Dataset extract:
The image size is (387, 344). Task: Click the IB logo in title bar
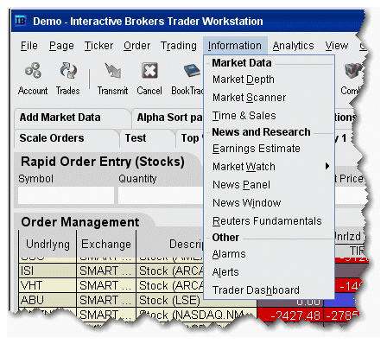pos(21,21)
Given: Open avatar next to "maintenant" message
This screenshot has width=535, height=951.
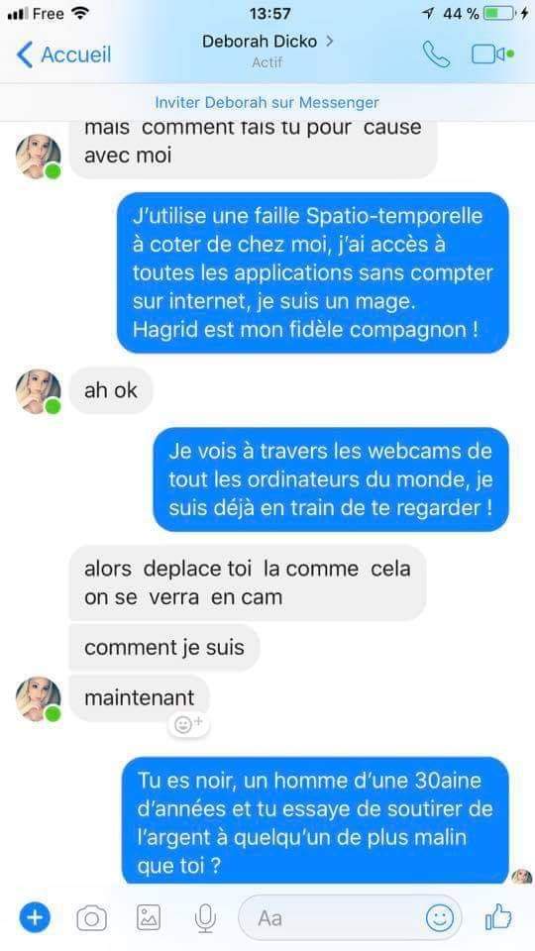Looking at the screenshot, I should pyautogui.click(x=39, y=698).
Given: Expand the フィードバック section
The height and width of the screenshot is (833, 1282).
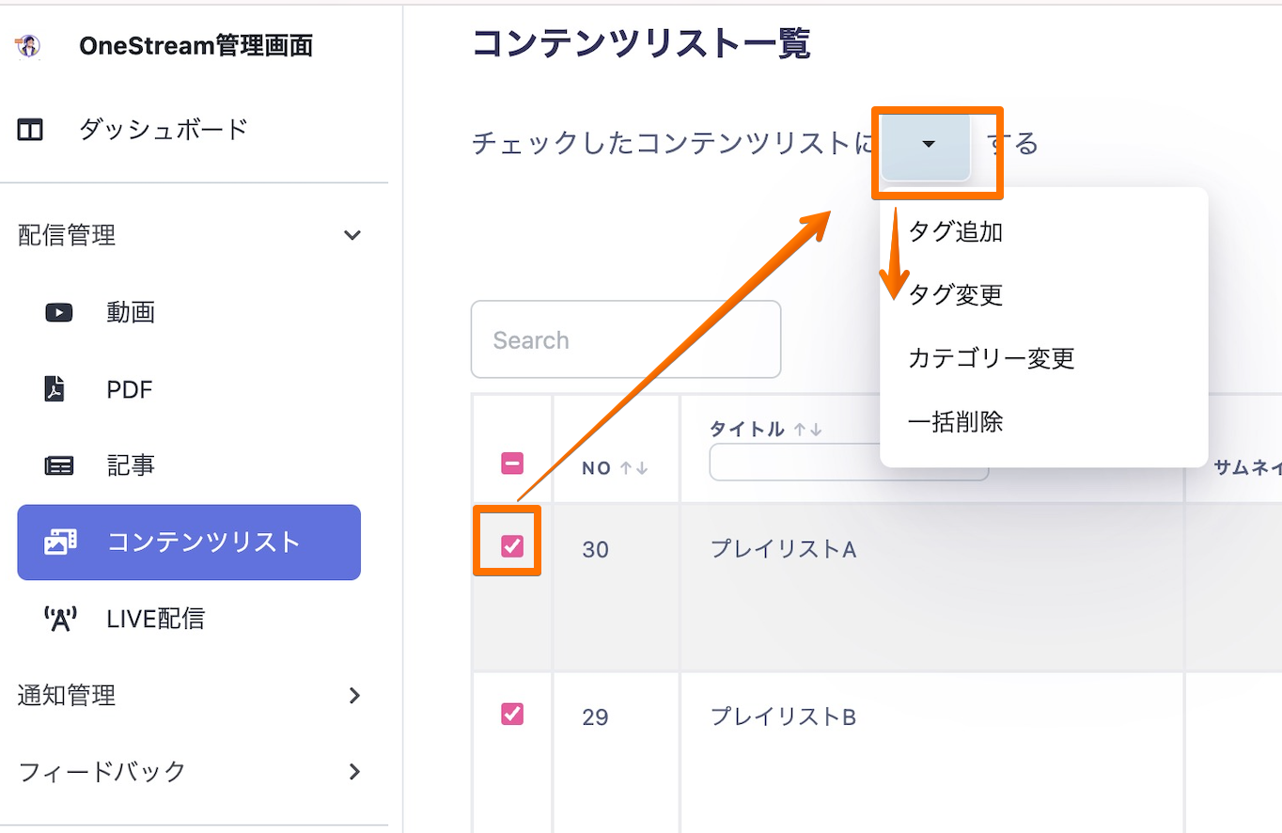Looking at the screenshot, I should (x=353, y=772).
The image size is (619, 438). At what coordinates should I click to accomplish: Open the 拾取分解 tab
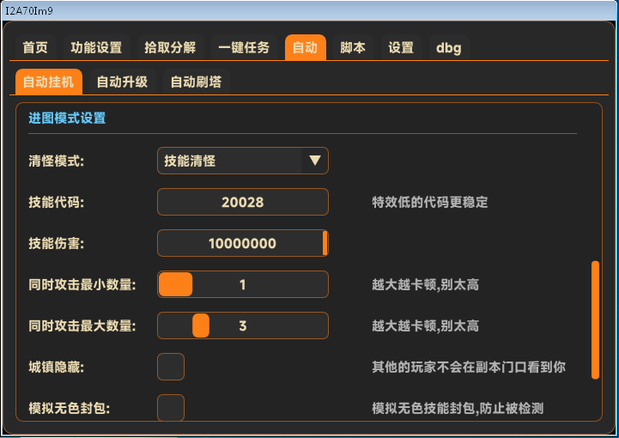170,48
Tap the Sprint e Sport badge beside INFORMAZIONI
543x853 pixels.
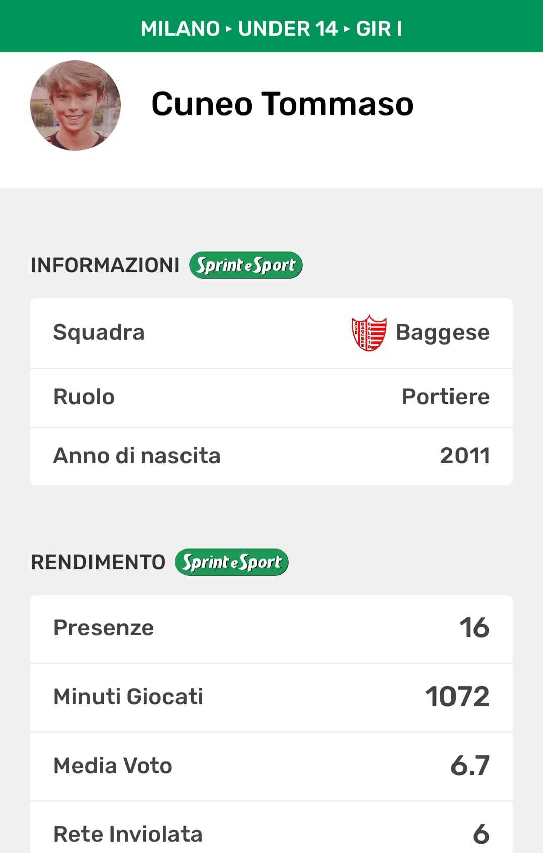(245, 265)
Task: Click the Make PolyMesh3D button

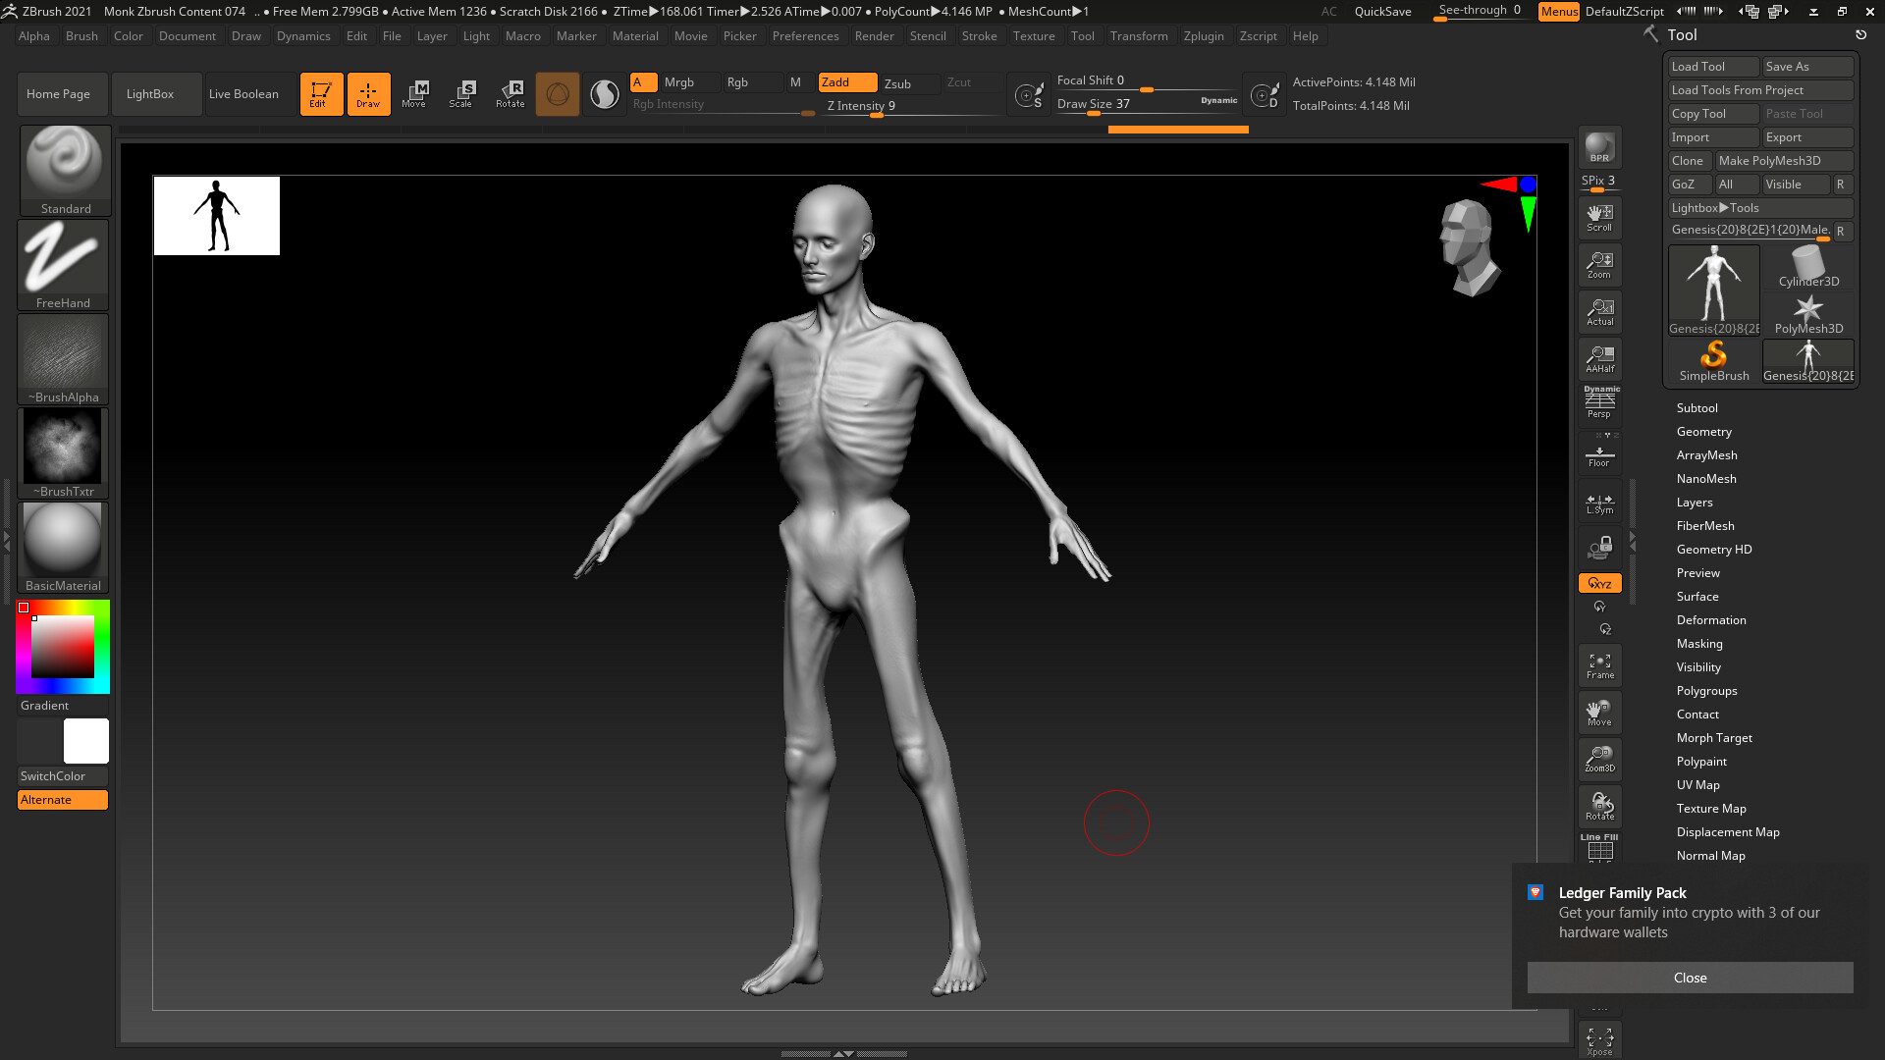Action: [x=1783, y=161]
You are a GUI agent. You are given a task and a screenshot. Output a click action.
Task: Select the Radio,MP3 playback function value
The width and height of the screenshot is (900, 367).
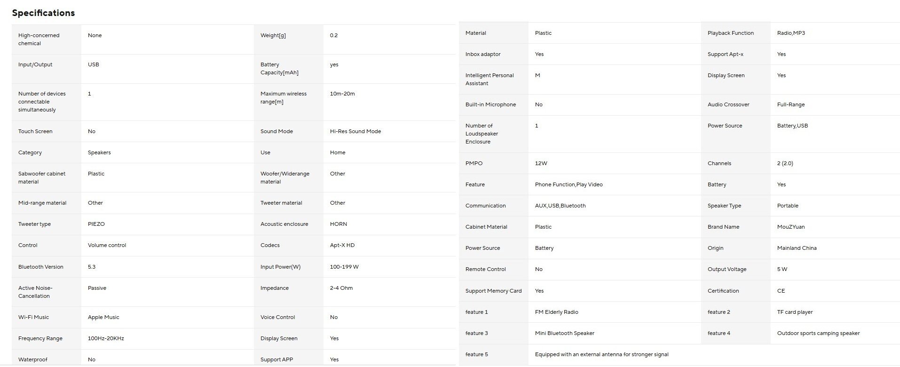[791, 33]
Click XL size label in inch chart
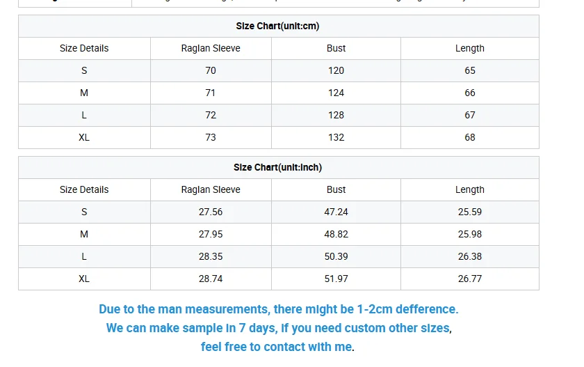Viewport: 584px width, 367px height. 84,279
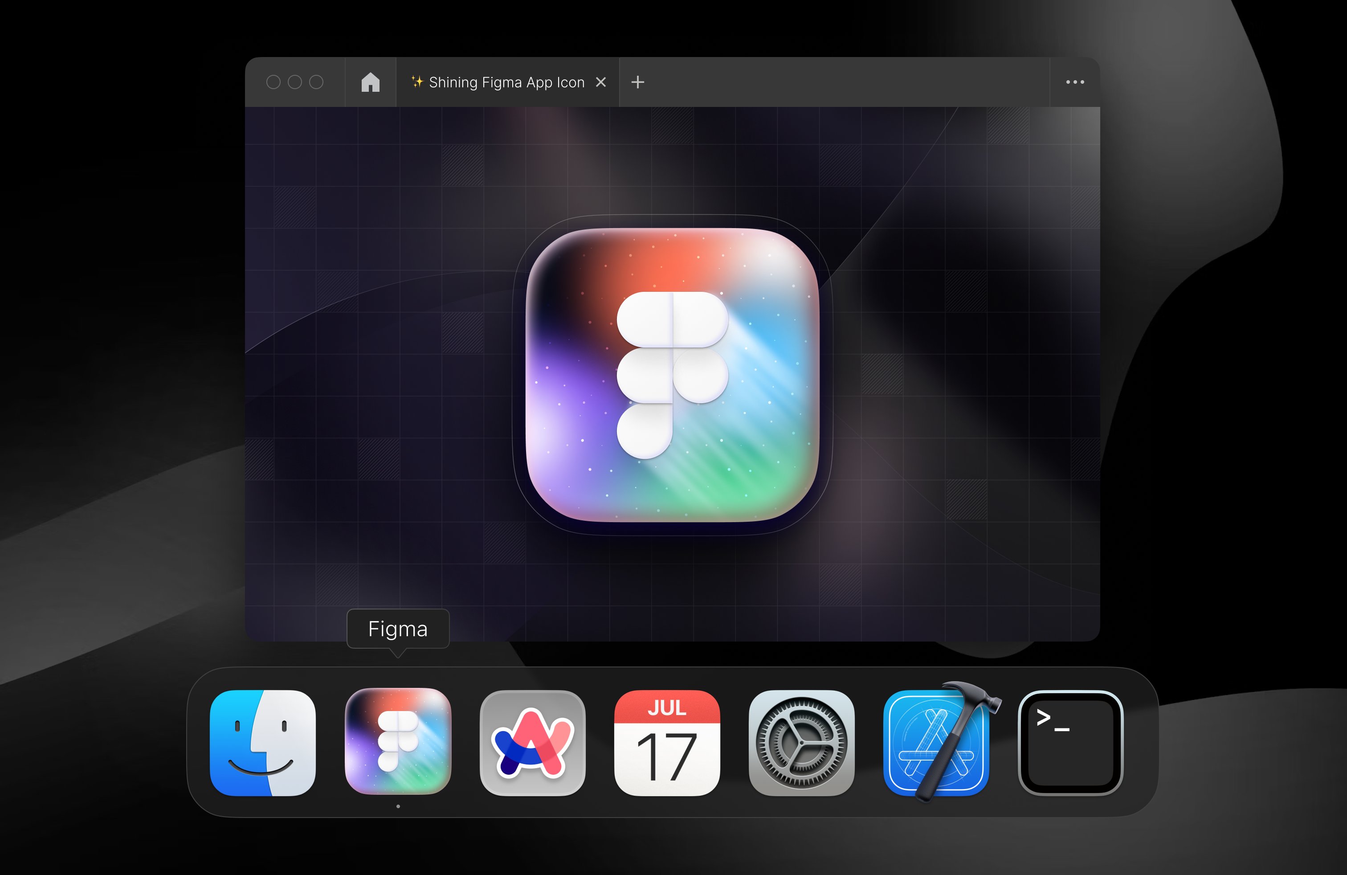1347x875 pixels.
Task: Open the Terminal app
Action: [1070, 743]
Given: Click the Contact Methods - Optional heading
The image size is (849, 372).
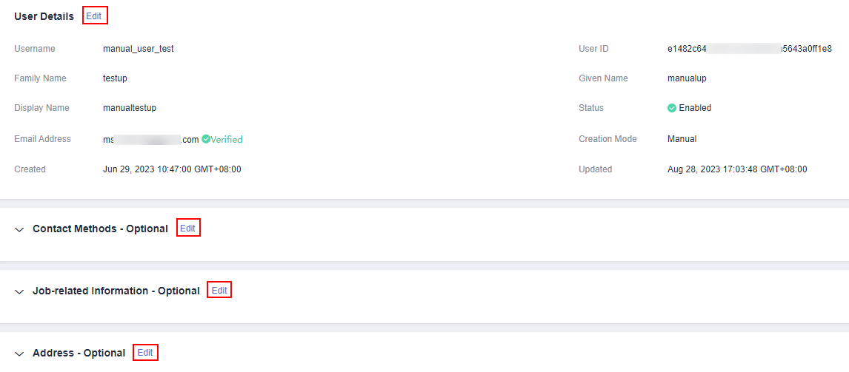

What to work on: Count the lines above that contain the string "image", treating uppercase and lowercase as different, and reply with the number alone.

Full answer: 3